▸ **ASSIGNMENT 1**: In the post titled "God's Hand At Work," what did Denise believe about her own health?
▸ **ASSIGNMENT 2**: Carry the post titled "God's Hand At Work" forward from its last sentence.

Tuesday, June 21, 2011

God's Hand At Work

About two weeks ago, I asked for prayer about a difficult family matter and promised to tell you more later.  I am now ready to tell you the details and show you God's hand at work.

On Friday, two and a half weeks ago, I escorted a relative to the hospital for a procedure.  It was a simple procedure, however, Denise (not real name) was convinced that she would die during the procedure.  She insisted that a Do Not Resuscitate be notarized before the procedure began.  It was obvious to everyone that Denise was suffering with some sort of mental instability.  I received many questioning looks during the day.   I knew the truth but could not tell them. 

After the procedure, the doctor came to visit with me.  I was determined to get some straight answers from him because the entire family knew that Denise was not telling us the truth.  I wondered how to ask him knowing he was limited by HIPA regulations.  For his protection, I did my best to give him answers rather than asking questions.  I gaged the validity of the answers by his reaction rather than his answers.  I told him that Denise was convinced that she had a stage 4 tumor and 9-11 months to live.  He replied, "She has a very active imagination."  I informed him that Denise was reporting that she overheard a conversation between him and his office nurse about the tumor.  With a smile, he replied, "Well she certainly has a good imagination, doesn't she?"  Then to my amazement, he said, "There is another problem, you know?"  So that he would not have to betray a confidence, I said, "Denise is addicted to prescription pills."  He replied, "She needs professional help."

▸ **STUDY MATERIAL**:
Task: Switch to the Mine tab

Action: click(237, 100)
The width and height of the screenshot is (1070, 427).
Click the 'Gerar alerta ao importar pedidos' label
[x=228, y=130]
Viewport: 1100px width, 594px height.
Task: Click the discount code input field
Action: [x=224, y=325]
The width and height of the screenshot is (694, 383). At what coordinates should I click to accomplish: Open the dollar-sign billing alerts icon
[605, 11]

▸ **EXPECTED ANSWER 1**: She believed she had a stage 4 tumor and 9-11 months to live.

▸ **EXPECTED ANSWER 2**:
The following morning at 5:00 a.m., I began researching drug intervention programs.  I found one that asked the reader to leave contact information.  I completed the form and expected a polite reply email on Monday.  Instead at 4:00 p.m. that afternoon, I received a phone call from them.  After an hour of conversation about Denise's problems, the representative said, "I'm sorry, but we can't help Denise.  She needs more help than our program can give.  Let me call another program that I recommend and they will call you back."

About 20 minutes later, a representative of the second program called.  We also talked for over an hour.  Both counselors told me as much about Denise as I told them.  When I asked how they knew, they replied, "We can tell by the kind of drugs she is taking." 

I felt good about the program and agreed to a conference call between the facility and several family members.  I attempted to coordinate every one's busy schedules for the call.  Late Monday afternoon, I knew that the best time for the call would be 6:00 that night and told everyone to be on standby for the call.  I attempted to contact the counselor to tell her but she didn't answer the phone.  I was in a panic. One member of the team was on the east coast, one in the north, three in the southeast, and the counselor on the west coast.   I knew that if the call did not take place that night, we would have to wait several days before our schedules would allow us to "meet".

One hour before the scheduled conference, the counselor called me.  At that time she did not know I had scheduled the call.  She explained that her baby was ill and she had spent the day in the doctor's office.  She had just returned to work and thought it a good idea to 'check in' with me.  I asked if it would be possible to hold the conference call in one hour.  She agreed, took every one's phone numbers and gave me order of events for the call.

The conference call lasted about one hour and fifteen minutes.  Everyone shared information about Denise and came to the conclusion that she needed help.  We scheduled the intervention for ten days later because one member of the team would be out of the country. 

Denise had called my phone several times during the conference call and I had ignored the interruption.  I returned her call and listened to her ranting for over an hour.  I told her I needed to go and then my phone lost the signal.  Immediately, the house phone rang.  I answered it to keep from waking my husband.  Denise started talking about her health.  Typically, Denise shares only what she wants to share and resents questions.  Without warning, she said something about her pain pills and I seized the moment.  "What do you take for pain?"  I asked.  Denise gave me the entire list of all her medications.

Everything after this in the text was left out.